Le corps de gauche depuis Tudela jusqu’à Logroño.
Le corps du centre depuis Logroño jusqu’à Haro.
La reserve Miranda.
La nouvelle position prise par l’armée depuis que les événemens de l’Andalousie avaient fait présager une guerre réelle en Espagne, était évidemment commandée par les simples notions de la saine raison, qui ne pouvait permettre sa séparation à plus de dix jours de marche, de trois corps d’armée, dont le plus fort n’arrivait pas à 18,000 hommes, au milieu d’une nation de onze millions d’habitans, qui se déclarait ennemi, et se mettait universellement en état de guerre.
Cinquante mille Français ont pu se tenir avec succès sur une ligne de plus de 60 lieus, gardant les deux grandes communications de Burgos et de Tudela contre des ennemis qui n’ont pu jusqu’ici porter sur l’un ou l’autre de ces points plus de 25,000 hommes; puisque 15,000 Français pouvaient être réunis sur l’une ou l’autre de ces deux communications principales en 24 heures.

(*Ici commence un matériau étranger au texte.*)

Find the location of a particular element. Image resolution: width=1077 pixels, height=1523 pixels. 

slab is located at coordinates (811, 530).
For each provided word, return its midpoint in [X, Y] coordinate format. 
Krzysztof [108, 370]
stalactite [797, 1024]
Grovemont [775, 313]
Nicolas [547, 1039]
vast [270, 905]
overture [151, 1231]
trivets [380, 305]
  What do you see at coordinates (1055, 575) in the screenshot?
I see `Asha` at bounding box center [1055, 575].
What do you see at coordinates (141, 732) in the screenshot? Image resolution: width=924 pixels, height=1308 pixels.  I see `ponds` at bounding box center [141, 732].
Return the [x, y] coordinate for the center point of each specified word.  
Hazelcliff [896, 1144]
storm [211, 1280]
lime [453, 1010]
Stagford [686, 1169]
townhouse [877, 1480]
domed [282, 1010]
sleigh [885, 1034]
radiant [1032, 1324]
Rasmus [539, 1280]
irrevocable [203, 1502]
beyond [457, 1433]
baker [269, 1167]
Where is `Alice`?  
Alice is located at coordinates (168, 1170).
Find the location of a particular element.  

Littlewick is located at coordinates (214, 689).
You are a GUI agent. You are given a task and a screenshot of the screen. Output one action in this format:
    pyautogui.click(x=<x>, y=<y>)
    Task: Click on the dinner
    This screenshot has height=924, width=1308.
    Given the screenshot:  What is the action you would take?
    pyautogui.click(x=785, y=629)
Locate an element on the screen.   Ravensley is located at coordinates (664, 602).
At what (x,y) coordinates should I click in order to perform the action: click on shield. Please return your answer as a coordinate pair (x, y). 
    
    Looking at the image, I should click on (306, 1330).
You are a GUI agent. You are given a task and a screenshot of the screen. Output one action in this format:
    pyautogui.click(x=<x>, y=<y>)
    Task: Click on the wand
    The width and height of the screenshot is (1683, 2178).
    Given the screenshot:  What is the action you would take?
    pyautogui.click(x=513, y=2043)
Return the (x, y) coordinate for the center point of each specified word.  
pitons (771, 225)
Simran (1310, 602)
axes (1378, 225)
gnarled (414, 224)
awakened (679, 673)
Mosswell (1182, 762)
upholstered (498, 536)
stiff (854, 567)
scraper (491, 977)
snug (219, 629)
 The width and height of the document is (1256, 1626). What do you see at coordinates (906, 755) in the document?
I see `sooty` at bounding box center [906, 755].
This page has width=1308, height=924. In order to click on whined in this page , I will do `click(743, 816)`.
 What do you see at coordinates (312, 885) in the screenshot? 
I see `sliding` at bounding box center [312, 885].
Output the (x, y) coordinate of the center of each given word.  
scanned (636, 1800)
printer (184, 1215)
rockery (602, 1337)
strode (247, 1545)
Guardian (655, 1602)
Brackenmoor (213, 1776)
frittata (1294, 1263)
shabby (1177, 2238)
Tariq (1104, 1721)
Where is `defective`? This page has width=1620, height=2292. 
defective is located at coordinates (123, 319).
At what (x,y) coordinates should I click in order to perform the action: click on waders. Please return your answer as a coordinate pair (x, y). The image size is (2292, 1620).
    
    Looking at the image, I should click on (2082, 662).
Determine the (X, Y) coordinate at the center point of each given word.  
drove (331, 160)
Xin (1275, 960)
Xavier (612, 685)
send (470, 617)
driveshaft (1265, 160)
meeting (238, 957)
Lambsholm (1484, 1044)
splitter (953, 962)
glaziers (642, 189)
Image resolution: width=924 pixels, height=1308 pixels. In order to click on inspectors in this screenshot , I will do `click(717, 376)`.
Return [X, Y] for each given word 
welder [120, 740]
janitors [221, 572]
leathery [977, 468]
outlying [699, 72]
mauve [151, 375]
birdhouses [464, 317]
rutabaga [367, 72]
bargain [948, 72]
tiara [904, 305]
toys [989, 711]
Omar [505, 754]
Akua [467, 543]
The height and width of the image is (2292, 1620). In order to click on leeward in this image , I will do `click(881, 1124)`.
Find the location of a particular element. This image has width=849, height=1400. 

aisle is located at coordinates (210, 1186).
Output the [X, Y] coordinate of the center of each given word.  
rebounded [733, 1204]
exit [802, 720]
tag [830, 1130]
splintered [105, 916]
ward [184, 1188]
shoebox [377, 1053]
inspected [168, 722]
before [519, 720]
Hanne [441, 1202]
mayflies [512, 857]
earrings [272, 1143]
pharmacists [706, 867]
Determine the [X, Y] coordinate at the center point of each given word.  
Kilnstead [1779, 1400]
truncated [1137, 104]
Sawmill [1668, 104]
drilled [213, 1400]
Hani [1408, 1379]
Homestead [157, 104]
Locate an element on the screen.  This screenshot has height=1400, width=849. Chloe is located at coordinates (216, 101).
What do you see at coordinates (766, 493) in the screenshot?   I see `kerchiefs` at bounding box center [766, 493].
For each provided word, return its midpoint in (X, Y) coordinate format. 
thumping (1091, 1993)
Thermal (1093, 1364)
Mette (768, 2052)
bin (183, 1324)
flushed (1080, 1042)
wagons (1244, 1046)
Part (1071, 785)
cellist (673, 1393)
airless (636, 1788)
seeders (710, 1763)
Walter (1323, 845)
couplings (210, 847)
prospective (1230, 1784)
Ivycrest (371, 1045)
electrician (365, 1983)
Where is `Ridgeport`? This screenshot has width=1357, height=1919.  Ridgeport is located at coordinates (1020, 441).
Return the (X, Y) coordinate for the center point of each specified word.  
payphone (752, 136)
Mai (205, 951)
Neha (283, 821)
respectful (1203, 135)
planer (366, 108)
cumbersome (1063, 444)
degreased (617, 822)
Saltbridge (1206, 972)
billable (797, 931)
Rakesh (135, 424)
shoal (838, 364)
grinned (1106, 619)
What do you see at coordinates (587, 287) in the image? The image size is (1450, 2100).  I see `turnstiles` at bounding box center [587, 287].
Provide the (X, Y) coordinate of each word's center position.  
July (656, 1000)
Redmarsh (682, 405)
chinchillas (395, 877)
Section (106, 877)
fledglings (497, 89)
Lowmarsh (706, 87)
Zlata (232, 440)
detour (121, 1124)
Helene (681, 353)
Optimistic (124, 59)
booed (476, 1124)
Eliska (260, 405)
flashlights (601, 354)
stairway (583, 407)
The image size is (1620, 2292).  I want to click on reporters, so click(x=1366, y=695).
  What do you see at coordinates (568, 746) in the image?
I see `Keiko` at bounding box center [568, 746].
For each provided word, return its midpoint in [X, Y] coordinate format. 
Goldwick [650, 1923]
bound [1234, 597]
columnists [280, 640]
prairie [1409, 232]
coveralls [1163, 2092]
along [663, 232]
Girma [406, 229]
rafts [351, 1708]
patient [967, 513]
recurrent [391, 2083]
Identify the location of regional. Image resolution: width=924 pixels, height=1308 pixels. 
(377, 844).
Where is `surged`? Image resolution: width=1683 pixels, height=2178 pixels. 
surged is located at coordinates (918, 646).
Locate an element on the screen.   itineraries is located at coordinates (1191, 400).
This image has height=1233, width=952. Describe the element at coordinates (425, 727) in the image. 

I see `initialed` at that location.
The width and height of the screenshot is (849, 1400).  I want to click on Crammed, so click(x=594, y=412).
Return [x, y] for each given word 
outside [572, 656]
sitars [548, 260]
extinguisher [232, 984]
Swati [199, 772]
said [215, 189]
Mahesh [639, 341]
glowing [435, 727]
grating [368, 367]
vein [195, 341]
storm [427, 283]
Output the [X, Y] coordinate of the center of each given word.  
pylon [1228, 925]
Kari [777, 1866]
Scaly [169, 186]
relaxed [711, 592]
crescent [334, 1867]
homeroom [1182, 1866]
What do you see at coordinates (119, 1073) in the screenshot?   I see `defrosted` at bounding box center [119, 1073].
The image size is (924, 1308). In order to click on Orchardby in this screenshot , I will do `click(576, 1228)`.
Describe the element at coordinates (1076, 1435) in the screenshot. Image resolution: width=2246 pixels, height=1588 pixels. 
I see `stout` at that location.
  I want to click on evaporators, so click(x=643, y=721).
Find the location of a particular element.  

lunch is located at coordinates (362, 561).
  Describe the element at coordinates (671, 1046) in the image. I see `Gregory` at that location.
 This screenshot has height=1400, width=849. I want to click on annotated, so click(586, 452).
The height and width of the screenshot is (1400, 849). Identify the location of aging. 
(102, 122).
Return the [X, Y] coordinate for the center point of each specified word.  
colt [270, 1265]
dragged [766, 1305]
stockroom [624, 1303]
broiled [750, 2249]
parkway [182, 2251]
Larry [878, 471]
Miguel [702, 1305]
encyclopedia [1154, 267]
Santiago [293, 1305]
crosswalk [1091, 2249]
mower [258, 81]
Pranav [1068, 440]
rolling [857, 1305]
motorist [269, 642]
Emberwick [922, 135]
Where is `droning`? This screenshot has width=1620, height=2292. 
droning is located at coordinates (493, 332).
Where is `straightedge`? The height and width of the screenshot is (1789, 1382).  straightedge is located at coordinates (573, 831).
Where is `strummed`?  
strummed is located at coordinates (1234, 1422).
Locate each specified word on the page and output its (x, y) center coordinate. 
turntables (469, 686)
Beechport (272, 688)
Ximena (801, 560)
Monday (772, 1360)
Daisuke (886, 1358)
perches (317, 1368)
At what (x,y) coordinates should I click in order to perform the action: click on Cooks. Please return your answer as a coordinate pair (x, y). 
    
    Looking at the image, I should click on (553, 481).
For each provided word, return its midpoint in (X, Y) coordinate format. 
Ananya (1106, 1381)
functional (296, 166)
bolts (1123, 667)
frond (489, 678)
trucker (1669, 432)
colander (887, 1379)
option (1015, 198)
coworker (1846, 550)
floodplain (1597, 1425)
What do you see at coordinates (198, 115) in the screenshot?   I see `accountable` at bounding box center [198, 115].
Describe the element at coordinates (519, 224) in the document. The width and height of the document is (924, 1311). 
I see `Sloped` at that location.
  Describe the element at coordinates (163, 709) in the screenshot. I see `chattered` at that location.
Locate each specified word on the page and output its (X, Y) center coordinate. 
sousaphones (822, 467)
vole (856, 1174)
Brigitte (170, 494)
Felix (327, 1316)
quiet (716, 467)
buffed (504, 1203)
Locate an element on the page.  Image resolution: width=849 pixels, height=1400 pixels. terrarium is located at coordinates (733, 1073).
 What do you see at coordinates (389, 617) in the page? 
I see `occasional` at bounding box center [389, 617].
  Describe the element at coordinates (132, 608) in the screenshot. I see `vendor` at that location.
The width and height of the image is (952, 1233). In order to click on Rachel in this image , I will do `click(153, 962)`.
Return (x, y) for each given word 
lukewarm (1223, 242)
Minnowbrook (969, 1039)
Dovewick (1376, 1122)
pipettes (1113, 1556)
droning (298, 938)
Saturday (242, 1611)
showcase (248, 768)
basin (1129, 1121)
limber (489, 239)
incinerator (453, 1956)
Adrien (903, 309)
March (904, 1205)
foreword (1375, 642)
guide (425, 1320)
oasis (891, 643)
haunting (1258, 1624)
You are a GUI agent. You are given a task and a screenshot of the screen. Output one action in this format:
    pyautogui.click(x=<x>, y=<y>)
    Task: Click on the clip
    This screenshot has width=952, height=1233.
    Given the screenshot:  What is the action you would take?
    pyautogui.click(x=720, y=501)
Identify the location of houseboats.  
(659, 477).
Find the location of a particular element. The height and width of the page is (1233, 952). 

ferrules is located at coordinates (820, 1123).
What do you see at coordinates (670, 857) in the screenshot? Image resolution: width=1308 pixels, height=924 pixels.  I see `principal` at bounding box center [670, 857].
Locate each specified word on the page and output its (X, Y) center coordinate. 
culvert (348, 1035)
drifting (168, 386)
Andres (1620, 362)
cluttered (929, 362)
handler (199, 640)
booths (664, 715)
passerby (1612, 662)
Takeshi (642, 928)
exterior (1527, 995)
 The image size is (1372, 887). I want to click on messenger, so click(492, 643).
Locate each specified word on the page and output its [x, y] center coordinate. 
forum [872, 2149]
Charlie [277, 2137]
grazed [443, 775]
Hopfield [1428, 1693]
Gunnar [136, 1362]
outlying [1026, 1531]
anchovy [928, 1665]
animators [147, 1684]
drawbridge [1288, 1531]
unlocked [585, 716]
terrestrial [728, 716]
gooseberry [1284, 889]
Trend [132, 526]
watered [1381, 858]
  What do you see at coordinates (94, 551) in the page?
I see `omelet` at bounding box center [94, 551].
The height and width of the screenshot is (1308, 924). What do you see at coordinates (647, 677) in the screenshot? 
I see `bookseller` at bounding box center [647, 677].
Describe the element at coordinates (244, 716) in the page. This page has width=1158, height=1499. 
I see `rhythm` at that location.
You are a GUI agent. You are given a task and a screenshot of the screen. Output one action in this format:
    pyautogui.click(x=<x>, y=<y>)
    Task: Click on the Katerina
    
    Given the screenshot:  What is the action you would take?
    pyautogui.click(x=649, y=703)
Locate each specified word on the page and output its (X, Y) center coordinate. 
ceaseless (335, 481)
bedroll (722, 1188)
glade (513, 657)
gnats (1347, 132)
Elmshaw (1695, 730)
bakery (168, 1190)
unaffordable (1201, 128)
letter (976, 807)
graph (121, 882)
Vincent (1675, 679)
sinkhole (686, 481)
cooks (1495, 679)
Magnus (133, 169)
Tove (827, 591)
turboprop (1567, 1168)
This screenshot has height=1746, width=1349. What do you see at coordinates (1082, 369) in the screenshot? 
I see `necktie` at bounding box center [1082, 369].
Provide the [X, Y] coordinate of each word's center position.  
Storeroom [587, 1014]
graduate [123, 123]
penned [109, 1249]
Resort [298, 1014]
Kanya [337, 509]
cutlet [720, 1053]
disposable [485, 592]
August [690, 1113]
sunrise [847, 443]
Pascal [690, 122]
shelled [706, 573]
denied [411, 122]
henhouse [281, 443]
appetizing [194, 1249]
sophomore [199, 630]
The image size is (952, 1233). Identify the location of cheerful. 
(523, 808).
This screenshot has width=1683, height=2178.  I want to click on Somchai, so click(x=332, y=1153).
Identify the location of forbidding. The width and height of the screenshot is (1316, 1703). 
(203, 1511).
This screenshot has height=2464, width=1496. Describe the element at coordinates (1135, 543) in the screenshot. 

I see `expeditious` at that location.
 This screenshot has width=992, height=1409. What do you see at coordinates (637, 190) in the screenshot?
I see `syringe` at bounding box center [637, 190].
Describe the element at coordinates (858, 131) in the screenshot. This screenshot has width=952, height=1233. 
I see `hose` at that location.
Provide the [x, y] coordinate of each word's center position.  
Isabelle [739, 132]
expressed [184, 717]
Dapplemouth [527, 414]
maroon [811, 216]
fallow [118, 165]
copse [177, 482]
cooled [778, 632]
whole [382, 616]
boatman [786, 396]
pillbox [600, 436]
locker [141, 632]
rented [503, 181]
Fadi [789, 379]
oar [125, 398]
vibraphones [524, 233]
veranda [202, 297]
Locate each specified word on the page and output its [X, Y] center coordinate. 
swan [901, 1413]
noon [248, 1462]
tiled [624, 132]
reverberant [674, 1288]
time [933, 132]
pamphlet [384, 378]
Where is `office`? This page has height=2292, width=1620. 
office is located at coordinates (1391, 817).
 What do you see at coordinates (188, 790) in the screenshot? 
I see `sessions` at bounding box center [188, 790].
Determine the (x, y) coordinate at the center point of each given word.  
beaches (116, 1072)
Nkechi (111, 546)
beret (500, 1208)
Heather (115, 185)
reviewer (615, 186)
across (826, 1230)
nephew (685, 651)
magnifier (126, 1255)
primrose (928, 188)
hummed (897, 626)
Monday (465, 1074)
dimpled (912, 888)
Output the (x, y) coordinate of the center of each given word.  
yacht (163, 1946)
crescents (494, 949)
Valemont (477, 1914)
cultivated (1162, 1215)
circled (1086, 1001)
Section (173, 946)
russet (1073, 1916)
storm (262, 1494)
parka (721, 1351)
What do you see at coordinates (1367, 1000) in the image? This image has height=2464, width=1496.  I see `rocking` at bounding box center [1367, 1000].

Si les corps d’armée dirigés sur l’Espagne devaient arriver dans le mois de Septembre, ce système défensif et offensif à la fois se continuerait avec avantage, puisqu’il tend à refaire l’armée, à attendre celle qui doit arriver, et continue à menacer l’ennemi; mais il ne saurait se prolonger jusqu’au mois de Novembre. L’ennemi n’a pu rester trois mois sans faire de grands progrès; bientôt il sera en état de prendre l’offensif avec de grands corps organisés, obéissans à une administration centrale, qui aura eu le tems de se former à Madrid. Tout nous annonce que le mois d’Octobre est une de ces époques décisives qui donne à celui qui sait s’en emparer la priorité des mouvemens et des succès dont la progression est incalculable.
Quel est le parti à prendre dans la position où se trouve l’armée, et avec l’assurance qu’elle a? de voir entrer en Espagne dans le mois de Novembre deux cent mille Français.
Six manières de voir se présentent à l’esprit.
1ere. D’essayer de rester encore dans l’état où l’on est.
Ce système est évidemment insoutenable. De Tudela à Burgos et à Bilbao il y a plus de 60 lieus. L’ennemi pourra attaquer la gauche de cette ligne avec quarante mille hommes, la droite avec quarante mille hommes, le centre avec des forces égales. Tudela et la Navarre jusqu’à Logroño demandent 25,000 hommes pour être défendues. Burgos ne peut être défendue que par une armée en état de résister aux forces réunis de MM. Blake, Cuesta, qui peuvent présenter 80,000 hommes. Il est douteux que les 20,000 bayonettes qu’il serait possible de leur presente puissent les battre complètement. Si le succès est douteux, ces 20,000 hommes seront harcelés par les insurgés, qui pourront alors soulever les trois provinces, les séparer totalement d’avec le corps de gauche et de la France.